I see current N-reg owners staying N-reg until they stop flying, however, because those who have a good set-up will never let go of it.
Outside light GA, N-reg lives on nicely.
Of course, the answer is yes. And not only, many light aircraft in Europe (that have been N-reg. for many years) have been moved to EASA-reg in the last couple of years (especially here in Germany). The number one reason is that now one cannot fly with just FAA papers anyway, hence that “market” has evaporated completely, and therefore the main advantage of N-reg. has gone away.
Yes; I added that to my list. But all relevant countries derogated it until 2021. It had a gradual effect, like so much else. The effect would have also depended on the general level of “population obedience” so e.g. Brits mostly ignored it.
What remains now is maintenance advantages, inertia, and for those outside the EASA/UK regs, immunity from the “operator residence” – Channel Islands, Isle of Man, San Marino perhaps.

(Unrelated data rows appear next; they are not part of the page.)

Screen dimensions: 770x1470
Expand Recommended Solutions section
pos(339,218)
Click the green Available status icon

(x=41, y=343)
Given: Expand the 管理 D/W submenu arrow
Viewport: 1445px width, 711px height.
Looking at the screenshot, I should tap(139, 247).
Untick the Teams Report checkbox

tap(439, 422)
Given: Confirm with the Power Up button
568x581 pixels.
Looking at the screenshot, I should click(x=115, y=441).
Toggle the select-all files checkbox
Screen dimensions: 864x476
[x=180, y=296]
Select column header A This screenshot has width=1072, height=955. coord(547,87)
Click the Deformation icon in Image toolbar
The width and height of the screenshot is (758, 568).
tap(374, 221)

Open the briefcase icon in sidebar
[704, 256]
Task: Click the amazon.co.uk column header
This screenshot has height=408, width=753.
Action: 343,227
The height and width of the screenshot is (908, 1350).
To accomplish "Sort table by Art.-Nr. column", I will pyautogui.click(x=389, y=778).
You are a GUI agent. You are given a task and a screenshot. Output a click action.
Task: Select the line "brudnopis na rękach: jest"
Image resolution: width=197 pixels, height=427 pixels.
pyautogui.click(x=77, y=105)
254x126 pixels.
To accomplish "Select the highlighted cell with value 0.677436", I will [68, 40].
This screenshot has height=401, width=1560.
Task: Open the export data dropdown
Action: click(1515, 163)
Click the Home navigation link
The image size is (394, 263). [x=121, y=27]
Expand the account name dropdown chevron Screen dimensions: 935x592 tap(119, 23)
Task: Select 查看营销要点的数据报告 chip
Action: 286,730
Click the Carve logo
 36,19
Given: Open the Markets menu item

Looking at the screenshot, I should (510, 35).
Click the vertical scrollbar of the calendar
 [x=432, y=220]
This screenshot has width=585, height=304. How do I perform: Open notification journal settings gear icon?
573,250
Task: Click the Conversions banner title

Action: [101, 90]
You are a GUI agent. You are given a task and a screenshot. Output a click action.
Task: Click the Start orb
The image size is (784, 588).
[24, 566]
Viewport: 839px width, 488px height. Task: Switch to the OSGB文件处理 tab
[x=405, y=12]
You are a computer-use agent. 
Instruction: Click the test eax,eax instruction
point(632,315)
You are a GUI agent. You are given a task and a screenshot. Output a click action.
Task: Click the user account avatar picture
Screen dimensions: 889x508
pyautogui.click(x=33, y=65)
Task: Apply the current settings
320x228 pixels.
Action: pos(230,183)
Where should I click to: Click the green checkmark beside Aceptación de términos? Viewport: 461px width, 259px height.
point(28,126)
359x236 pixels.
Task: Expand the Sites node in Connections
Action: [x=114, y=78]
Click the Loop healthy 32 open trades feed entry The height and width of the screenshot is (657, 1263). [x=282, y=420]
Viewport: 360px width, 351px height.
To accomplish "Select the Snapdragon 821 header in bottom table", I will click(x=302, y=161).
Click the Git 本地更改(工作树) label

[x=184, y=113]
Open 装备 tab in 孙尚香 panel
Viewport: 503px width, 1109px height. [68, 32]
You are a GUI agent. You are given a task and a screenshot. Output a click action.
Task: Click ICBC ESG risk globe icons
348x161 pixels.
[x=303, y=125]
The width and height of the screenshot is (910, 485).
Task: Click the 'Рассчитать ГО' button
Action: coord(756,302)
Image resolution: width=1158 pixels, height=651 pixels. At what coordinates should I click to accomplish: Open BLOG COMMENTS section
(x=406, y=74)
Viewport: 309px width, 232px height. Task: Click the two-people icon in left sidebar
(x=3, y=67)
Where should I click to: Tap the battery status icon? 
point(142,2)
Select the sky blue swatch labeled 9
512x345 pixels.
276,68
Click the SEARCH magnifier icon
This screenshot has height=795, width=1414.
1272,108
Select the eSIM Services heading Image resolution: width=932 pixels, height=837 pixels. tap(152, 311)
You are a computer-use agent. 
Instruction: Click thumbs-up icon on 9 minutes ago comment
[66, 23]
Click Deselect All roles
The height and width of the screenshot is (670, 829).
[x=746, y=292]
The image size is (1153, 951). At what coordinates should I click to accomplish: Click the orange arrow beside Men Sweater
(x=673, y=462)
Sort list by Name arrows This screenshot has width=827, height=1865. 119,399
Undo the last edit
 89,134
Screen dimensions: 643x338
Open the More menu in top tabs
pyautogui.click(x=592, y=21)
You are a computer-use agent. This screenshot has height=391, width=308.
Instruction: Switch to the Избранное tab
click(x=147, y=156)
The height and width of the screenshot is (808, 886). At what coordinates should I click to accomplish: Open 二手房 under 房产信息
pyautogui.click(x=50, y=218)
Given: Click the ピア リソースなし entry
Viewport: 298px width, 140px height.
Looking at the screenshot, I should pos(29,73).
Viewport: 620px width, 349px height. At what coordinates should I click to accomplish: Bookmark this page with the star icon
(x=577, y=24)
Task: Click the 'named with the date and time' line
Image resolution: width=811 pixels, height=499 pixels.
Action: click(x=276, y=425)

But nearly zero? I don’t think so.
I was fortunate to have held an FAA licence, not a piggyback. Am also fortunate that I have colleagues that can provide my BFR. I also hold the relevant UK licences. I operate N reg, but my main reason for keeping it on the N reg is, it has always been N registered and the type has a deep and loyal following Stateside. Uninterrupted N reg with full maintenance history is an asset for re sale on these types. I expect converting it to G reg would probably detract from value (possibly massively), and if I came to sell it, I would probably base it back in the USA and find a buyer there.
Peter,
Not to hijack the thread, but point 1 deserves some comments. The requirement to be admitted to the US under an appropriate immigration status (eg M-1 visa or status), before pursuing study courses that lead to some kind of certificate, pre-dates 911.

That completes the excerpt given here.